Find all $x,y,z$ satisfying $xy=z-x-y$ and cyclic permutations

Question

Find all ordered pairs $(x,y,z)$ real numbers, which satisfy the following system of equations: $$xy=z-x-y\\xz=y-x-z\\yz=x-y-z$$

Answer 1

Hint: $$xy=z-x-y \quad \iff \quad (x+1)(y+1)=z+1.$$

Hence $(x+1)(y+1)=z+1$, $(x+1)(z+1)=y+1$, $(z+1)(y+1)=x+1$.

Answer 2

Another hint: Subtracting the third equation from the second reveals a constant value for z as long as x ≠ y (Thank you Calvin).

$z(x-y)=-2(x-y)$

Answer 3

The groebner basis in lex order is (try sympy)
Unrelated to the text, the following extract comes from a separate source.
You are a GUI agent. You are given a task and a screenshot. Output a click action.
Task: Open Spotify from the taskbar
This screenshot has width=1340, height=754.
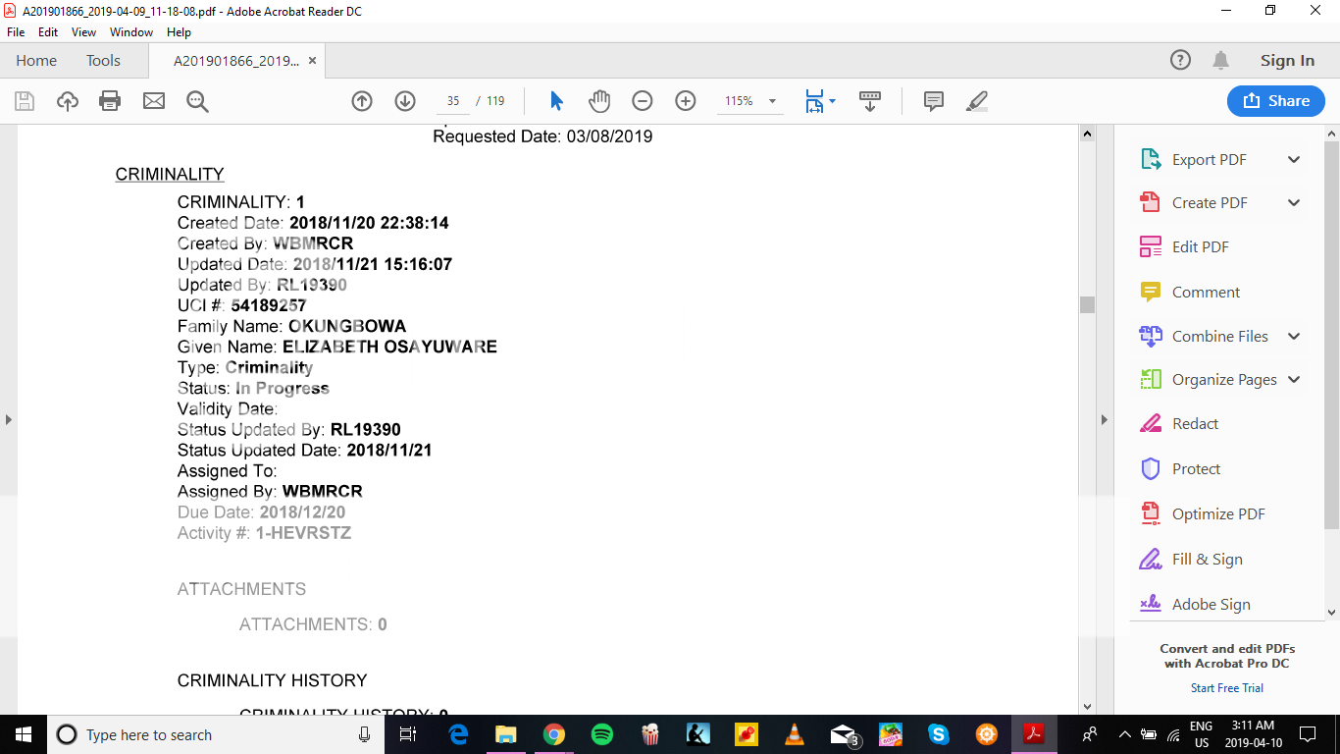click(x=602, y=734)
$$x - z^4 - z^3 + 3z^2 + 2z=0$$ $$y + z^4 + 2z^3 - z^2 - 3z=0$$ $$z^5 + 3z^4 - 6z^2 - 4z=0$$

Note that now the first equation only contains $x,z$, the second only $y,z$ and the third only $z$.

If you factor out one $z$ from the third equation you have a degree four polynomial that is solvable in formulas (or you carry on guessing and factoring for that polynomial).